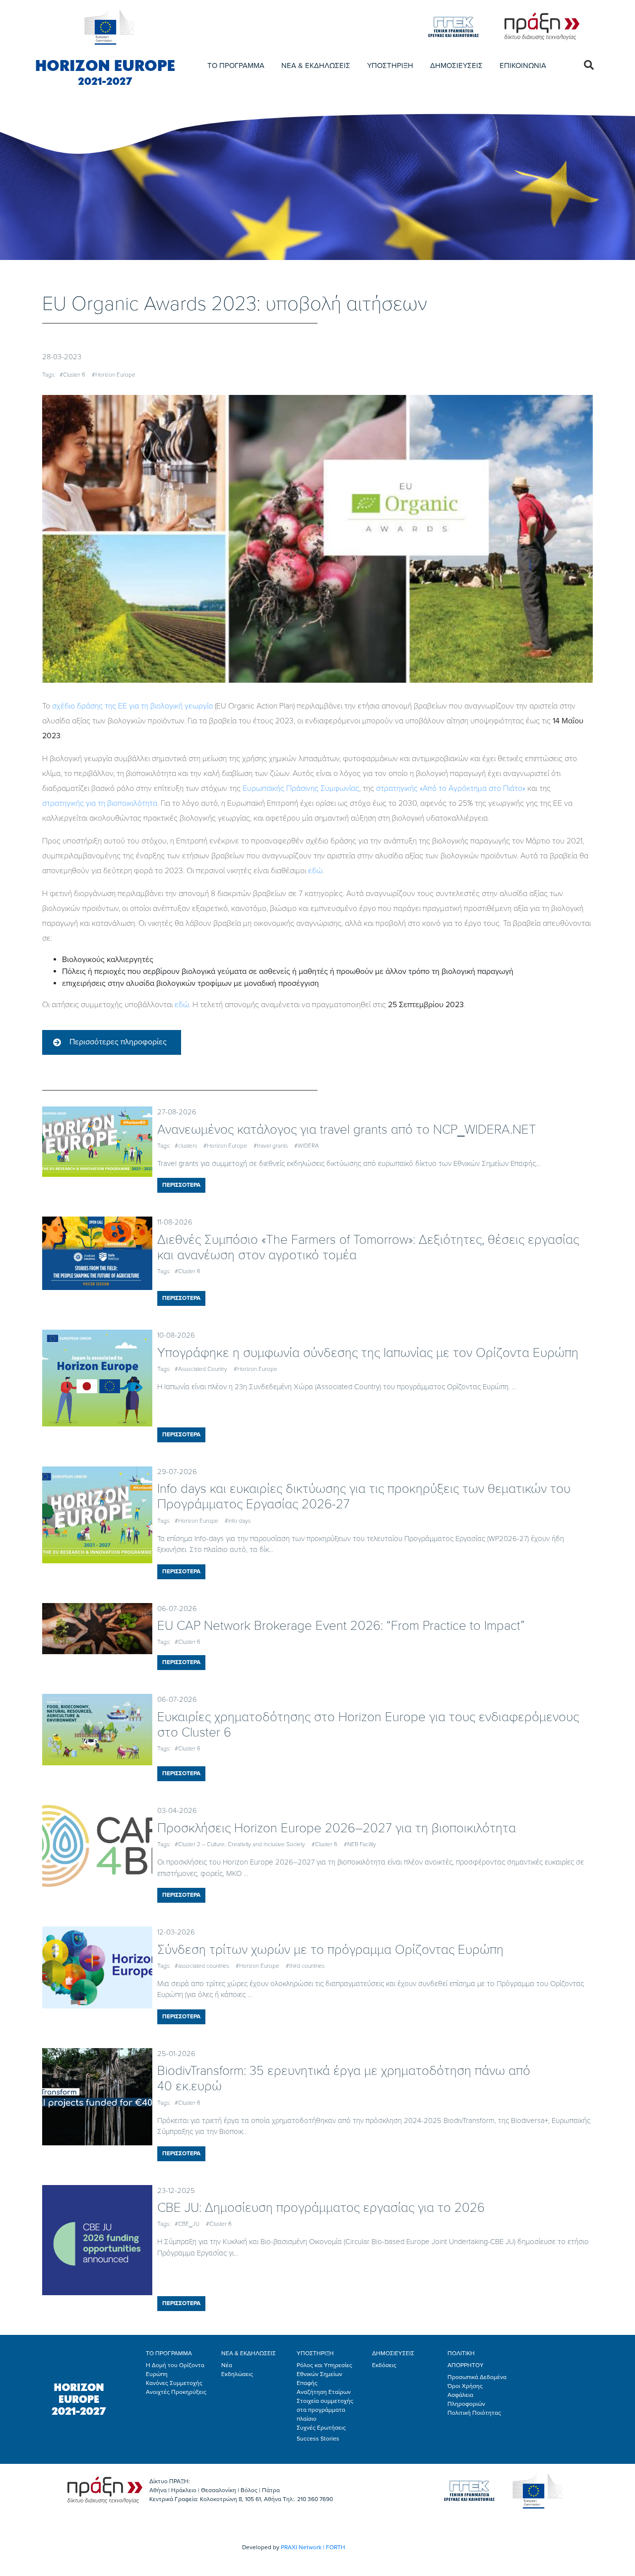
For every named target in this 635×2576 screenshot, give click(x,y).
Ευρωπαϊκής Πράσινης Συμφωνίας (301, 788)
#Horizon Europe (113, 374)
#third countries (305, 1965)
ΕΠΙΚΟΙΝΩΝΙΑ (523, 65)
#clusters (186, 1145)
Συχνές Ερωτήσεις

════

The data above should be restated exactly, with its images dropped.

» EXERCISE RESPONSE
For every named target in this 635×2576 screenshot, give click(x,y).
Ευρωπαϊκής Πράσινης Συμφωνίας (301, 788)
#Horizon Europe (113, 374)
#third countries (305, 1965)
ΕΠΙΚΟΙΝΩΝΙΑ (523, 65)
#clusters (186, 1145)
Συχνές Ερωτήσεις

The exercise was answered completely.